[英]How to use data.table to efficiently calculate allele frequencies (proportions) by group across multiple columns (loci)
I have a data.table of allele identities (rows are individuals, columns are loci), grouped by a separate column. 我有一个data.table的等位基因身份(行是个体,列是基因座),由一个单独的列分组。 I want to calculate allele frequencies (proportions) for each locus efficiently, by group.

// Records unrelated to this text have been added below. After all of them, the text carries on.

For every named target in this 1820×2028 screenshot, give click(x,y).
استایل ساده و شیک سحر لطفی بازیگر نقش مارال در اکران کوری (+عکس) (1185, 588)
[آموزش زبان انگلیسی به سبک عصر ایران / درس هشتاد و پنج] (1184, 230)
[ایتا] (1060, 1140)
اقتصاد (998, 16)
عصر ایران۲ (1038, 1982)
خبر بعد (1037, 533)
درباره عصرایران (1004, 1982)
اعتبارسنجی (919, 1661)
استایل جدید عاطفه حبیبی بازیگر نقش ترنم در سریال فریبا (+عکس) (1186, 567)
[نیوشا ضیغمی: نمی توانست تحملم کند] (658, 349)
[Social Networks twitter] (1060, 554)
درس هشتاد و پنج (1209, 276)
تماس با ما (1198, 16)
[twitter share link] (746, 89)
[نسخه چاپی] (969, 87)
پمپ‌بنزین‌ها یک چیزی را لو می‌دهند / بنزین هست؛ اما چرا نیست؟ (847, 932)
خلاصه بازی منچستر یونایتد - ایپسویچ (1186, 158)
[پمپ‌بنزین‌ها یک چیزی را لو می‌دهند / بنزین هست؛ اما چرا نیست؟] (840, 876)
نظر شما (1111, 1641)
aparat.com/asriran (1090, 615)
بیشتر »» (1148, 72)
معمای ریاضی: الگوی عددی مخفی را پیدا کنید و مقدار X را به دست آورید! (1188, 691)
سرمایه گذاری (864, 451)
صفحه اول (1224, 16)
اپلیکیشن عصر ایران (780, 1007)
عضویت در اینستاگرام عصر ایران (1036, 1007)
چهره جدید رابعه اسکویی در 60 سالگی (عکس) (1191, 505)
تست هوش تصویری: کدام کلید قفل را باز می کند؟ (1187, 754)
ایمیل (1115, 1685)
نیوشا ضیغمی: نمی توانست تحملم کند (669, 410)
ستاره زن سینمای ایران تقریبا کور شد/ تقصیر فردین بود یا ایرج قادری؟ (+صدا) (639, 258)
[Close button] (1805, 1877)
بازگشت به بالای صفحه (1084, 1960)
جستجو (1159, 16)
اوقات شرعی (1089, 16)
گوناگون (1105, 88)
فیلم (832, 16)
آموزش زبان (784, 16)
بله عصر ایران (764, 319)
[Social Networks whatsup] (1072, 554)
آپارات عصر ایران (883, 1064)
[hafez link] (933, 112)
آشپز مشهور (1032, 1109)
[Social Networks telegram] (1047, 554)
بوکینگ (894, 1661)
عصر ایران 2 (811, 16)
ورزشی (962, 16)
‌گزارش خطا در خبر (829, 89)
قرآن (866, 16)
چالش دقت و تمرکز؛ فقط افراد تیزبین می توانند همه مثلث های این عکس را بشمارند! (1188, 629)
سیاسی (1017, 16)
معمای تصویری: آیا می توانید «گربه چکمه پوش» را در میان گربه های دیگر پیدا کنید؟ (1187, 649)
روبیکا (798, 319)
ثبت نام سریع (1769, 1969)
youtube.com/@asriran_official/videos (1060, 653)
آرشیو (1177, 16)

我想按组计算每个基因座的等位基因频率(比例)。 An example data table:
示例数据表:
DT = data.table(Loc1=rep(c("G","T"),each=5),
Loc2=c("C","A"), Loc3=c("C","G","G","G",
"C","G","G","G","G","G"),
Group=c(rep("G1",3),rep("G2",4),rep("G3",3)))
for(i in 1:3)
set(DT, sample(10,2), i, NA)
> DT
Loc1 Loc2 Loc3 Group
1: G NA C G1
2: G A G G1
3: G C G G1
4: NA NA NA G2
5: G C NA G2
6: T A G G2
7: T C G G2
8: T A G G3
9: T C G G3
10: NA A G G3
The problem I have is that when I try to do calculations by group, only the allele ids present in the group are recognized, so I'm struggling to find code that can tell me eg the proportion of G's for locus 1 in all 3 groups. 我遇到的问题是,当我尝试按组进行计算时,只有组中存在的等位基因ID被识别,所以我很难找到可以告诉我例如所有3组中基因座1的G的比例的代码。 。 Simple example, calculating a sum (not proportion) for the first allele at each locus:
举个简单的例子,计算每个基因座上第一个等位基因的总和(不是比例):
> fun1<- function(x){sum(na.omit(x==unique(na.omit(x))[1]))}
> DT[,lapply(.SD,fun1),by=Group,.SDcols=1:3]
Group Loc1 Loc2 Loc3
1: G1 3 1 1
2: G2 1 2 2
3: G3 2 2 3
For G1 the result is that Loc1 has 3 G's, but for G3 it shows Loc1 has 2 T's, not the number of G's. 对于G1,结果是Loc1有3个G,但对于G3,它表示Loc1有2个T,而不是G的数量。 I want the number of G's for both in this case.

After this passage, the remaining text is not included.